Mor


Sana söylemek istediklerimi uzun uzun anlatmak istiyorum. Kısa cümlelerle değil, ilk kez dinleyen, kelimeleri ilk kez duyacak birinin hassaslığıyla. Kelimeleri seversin sen de, biliyorum. Karşı karşıya oturduğumuz yeşil çimenlerin üzerinde anlatmak istiyorum hepsini. Sabahları serin, öğle üzerleri hafif bulutlu günlerden birinde.
Tanımak nedir? Kendini tanımak ne zaman mümkündür? Tanıdığını sanarsın sadece, uzun bir yoldur kendini anlamak. O uzun yolun neresindeyim? Yolun neresindesin?
Güzel bir yaz günüydü, içimdekilerin hepsini boşaltmış ve rahatladığımı sanırken geçti her şey başımdan. Anlamak çok uzun sürdü ama sonunda anladım. İnsan kendini yaşadıkça tanır. Kendini yaşamayan bilemez hiçbir zaman. Kendimi bilmediğim bir zamandı işte o zaman. Kimine göre erken, kimine göre geç…
Kendimi tanıdıkça, o yazı unutmak daha da güçleşiyor, ama sonunun öyle ya da böyle olacağını düşündükçe derin bir nefes alıyorum.

#### [Görevler ve alıştırmalar]
a - Aşağıdaki ifadelerin Mor başlıklı metinle uyuşup uyuşmadığını belirtin ve her yanıtı metinden birebir alıntılanan belirleyici sözlerle destekleyin: (i) Anlatıcı söylemek istediklerini kısa cümlelerle anlatmak istiyor. (ii) İnsan kendini yaşadıkça tanır. (iii) Anlatılan olaylar bir kış günü yaşanmıştır.
b - Mor başlıklı metinde anlatıcı söylemek istediklerinin hepsini nerede anlatmak istiyor?
c - Mor başlıklı metnin devamını, son cümlesinden sonra başlayarak yazın.
Bundan sonra gelen satırların Mor başlıklı metinle bir ilgisi yoktur.

#### [Verilen malzeme]
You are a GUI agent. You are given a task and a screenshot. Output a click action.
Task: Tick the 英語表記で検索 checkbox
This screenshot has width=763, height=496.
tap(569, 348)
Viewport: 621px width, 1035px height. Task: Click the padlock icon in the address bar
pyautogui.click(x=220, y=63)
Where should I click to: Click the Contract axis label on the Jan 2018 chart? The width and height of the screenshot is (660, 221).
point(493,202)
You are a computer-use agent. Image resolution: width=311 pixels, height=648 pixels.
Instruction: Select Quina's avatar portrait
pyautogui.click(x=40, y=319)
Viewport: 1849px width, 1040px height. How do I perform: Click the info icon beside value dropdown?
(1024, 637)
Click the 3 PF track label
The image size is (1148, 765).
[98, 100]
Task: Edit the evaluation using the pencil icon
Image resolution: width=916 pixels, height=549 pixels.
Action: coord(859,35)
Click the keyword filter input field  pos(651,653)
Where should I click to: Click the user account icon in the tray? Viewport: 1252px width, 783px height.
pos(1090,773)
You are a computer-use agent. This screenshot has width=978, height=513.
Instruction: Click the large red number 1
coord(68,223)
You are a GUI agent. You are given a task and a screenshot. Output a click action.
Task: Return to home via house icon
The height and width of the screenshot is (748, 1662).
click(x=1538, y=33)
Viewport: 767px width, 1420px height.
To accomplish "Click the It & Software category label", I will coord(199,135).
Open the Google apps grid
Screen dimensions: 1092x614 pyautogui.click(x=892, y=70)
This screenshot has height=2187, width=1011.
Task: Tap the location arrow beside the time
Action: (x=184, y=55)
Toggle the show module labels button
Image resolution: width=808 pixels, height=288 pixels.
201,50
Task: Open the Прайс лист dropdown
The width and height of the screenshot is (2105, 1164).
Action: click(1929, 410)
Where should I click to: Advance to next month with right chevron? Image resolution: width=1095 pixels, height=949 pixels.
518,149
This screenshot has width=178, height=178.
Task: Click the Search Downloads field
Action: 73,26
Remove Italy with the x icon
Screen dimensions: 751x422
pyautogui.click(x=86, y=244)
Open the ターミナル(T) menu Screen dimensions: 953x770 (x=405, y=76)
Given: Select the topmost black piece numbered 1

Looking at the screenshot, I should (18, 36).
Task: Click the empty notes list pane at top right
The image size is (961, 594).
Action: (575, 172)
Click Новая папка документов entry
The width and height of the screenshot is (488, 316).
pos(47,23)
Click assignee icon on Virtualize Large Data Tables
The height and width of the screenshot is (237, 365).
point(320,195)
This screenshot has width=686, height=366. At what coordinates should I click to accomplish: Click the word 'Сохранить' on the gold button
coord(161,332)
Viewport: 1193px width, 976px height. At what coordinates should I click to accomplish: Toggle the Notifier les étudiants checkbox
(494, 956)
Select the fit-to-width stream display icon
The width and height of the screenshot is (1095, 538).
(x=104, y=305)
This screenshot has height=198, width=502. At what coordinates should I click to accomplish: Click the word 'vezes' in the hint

#### [Görev yanıtları]
a -
(i) Hayır: "Kısa cümlelerle değil, ilk kez dinleyen, kelimeleri ilk kez duyacak birinin hassaslığıyla."
(ii) Evet: "İnsan kendini yaşadıkça tanır."
(iii) Hayır: "Güzel bir yaz günüydü"

b - Karşı karşıya oturdukları yeşil çimenlerin üzerinde.

c -
 Şimdi bu satırları yazarken yalnızca sen anla istiyorum beni ama kim bilir herkes neler düşünecek. Herkes neler çıkaracak kendine. O uzun zaman dilimini kimse bilemezdi oysa o kısa gibi gelen ama içindeyken büyüyen zamanı.
Sana söylemek istediklerimi o yüzden, sadece sen anla istiyorum. Bir başkası görmesin, bir başkası incinmesin bizden. Biz değiliz, belki hiç olmadık, belki de bir kez olduk ve hep öyle kaldık, sonrasında ne olursa olsun. Bunu bilemiyorum, o yüzden tek kelime daha fazlasını edemiyorum.
           Suya dalıyoruz. Su mavi yeşil arası bir renkte. Nefes almakta zorlanıyoruz. Gözlerimizi kapatıyoruz. Etraf mor. Nokta.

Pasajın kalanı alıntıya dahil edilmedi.